■ EXERCISE: Please give the lines of the entries from the one containing "You are a GUI" through the one containing "The width and" as a JSON list of strings, one string per line and no blank lines.

■ DATA TO PROCESS:
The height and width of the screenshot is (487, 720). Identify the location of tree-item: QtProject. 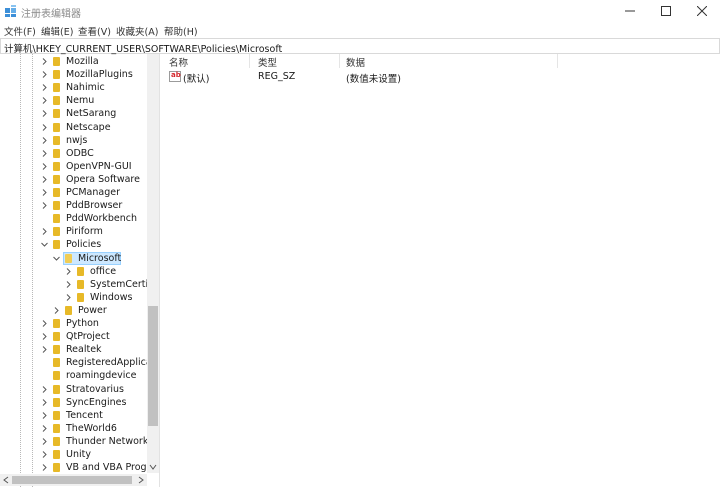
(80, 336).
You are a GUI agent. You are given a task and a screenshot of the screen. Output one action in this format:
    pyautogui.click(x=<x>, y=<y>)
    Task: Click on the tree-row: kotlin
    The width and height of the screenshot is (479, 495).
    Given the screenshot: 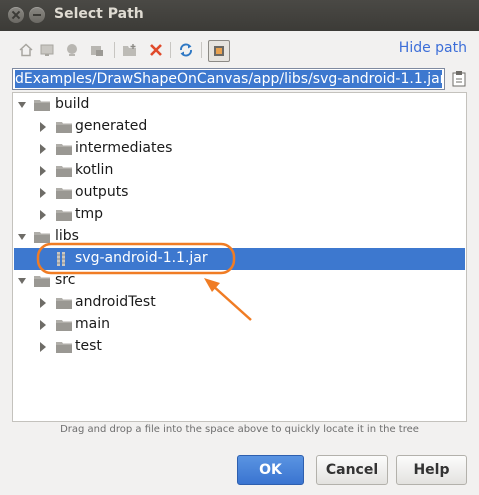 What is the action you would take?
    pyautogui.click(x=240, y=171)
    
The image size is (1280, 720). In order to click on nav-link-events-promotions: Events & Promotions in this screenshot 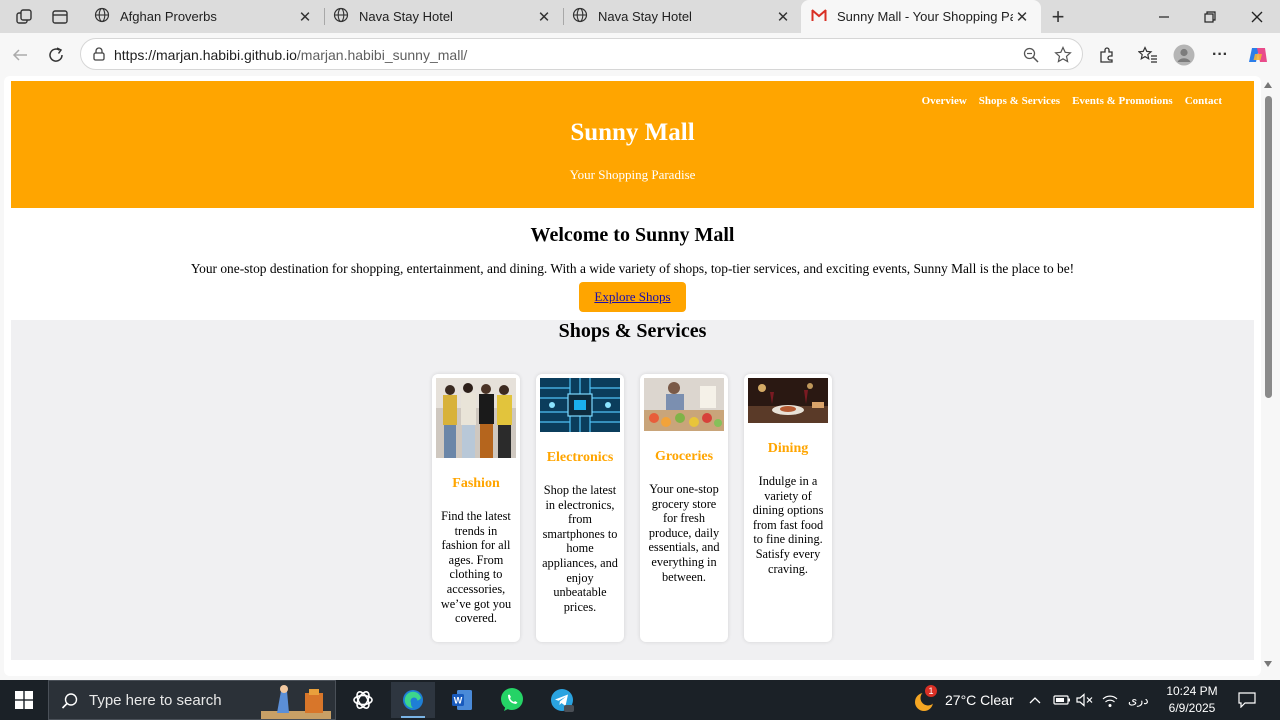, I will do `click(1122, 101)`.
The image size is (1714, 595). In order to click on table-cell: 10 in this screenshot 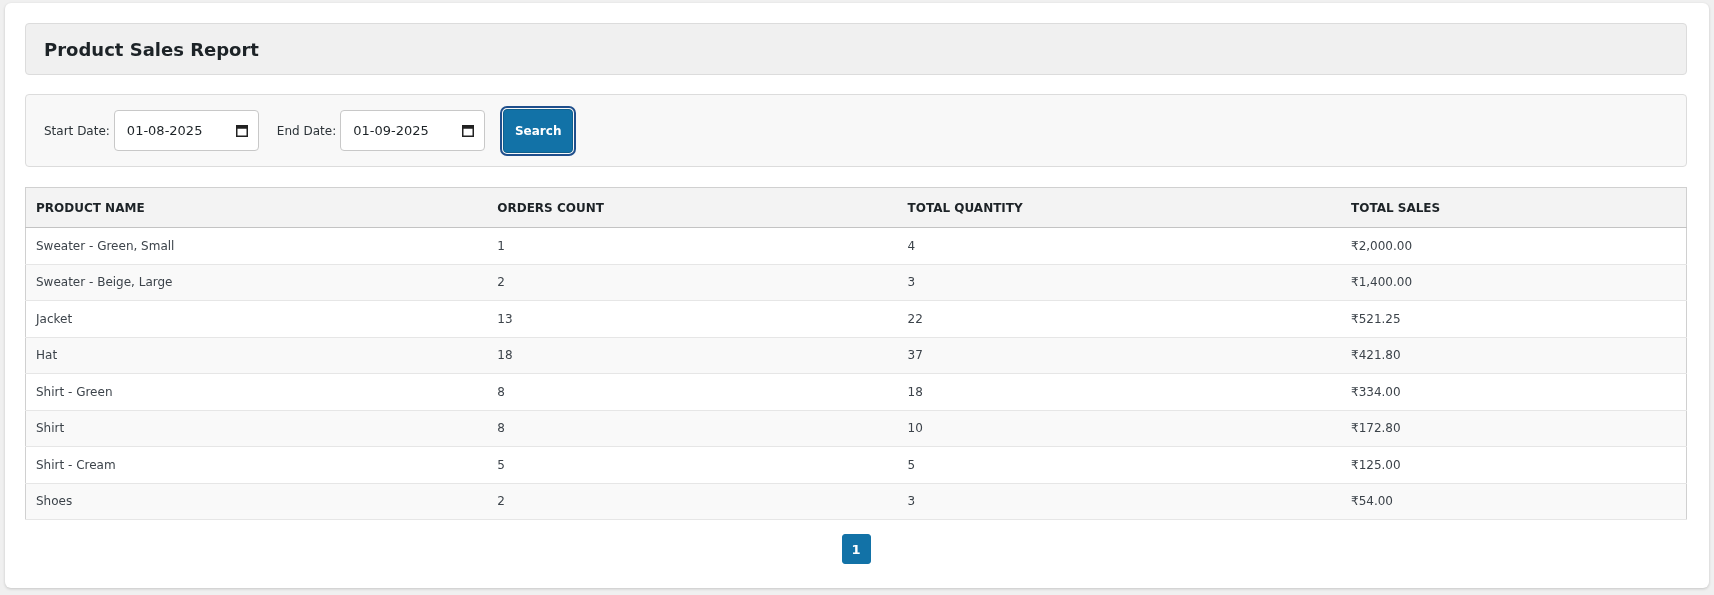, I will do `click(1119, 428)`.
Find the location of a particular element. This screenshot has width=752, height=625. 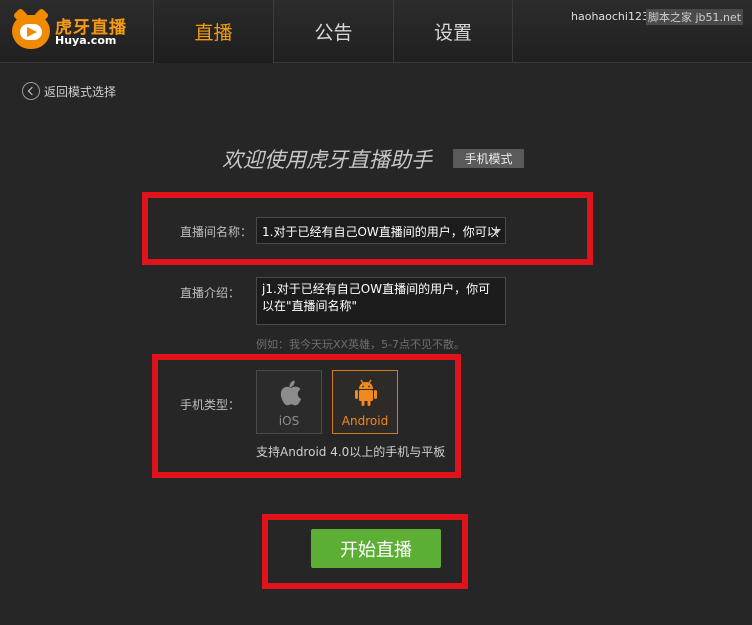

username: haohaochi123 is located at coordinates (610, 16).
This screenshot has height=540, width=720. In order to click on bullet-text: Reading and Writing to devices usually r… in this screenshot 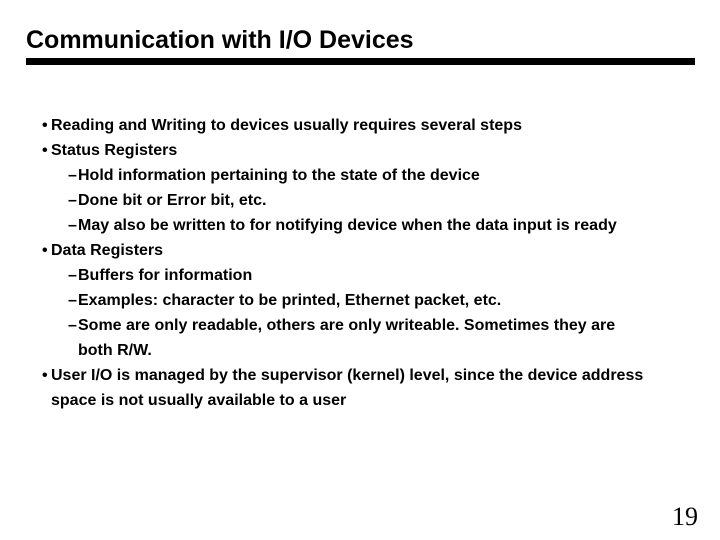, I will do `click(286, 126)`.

■ WRITTEN REPLY:
[
  "You are a GUI agent. You are given a task and a screenshot of the screen. Output one action in this format:",
  "    pyautogui.click(x=<x>, y=<y>)",
  "    Task: Click on the tree-row: kotlin",
  "    The width and height of the screenshot is (479, 495)."
]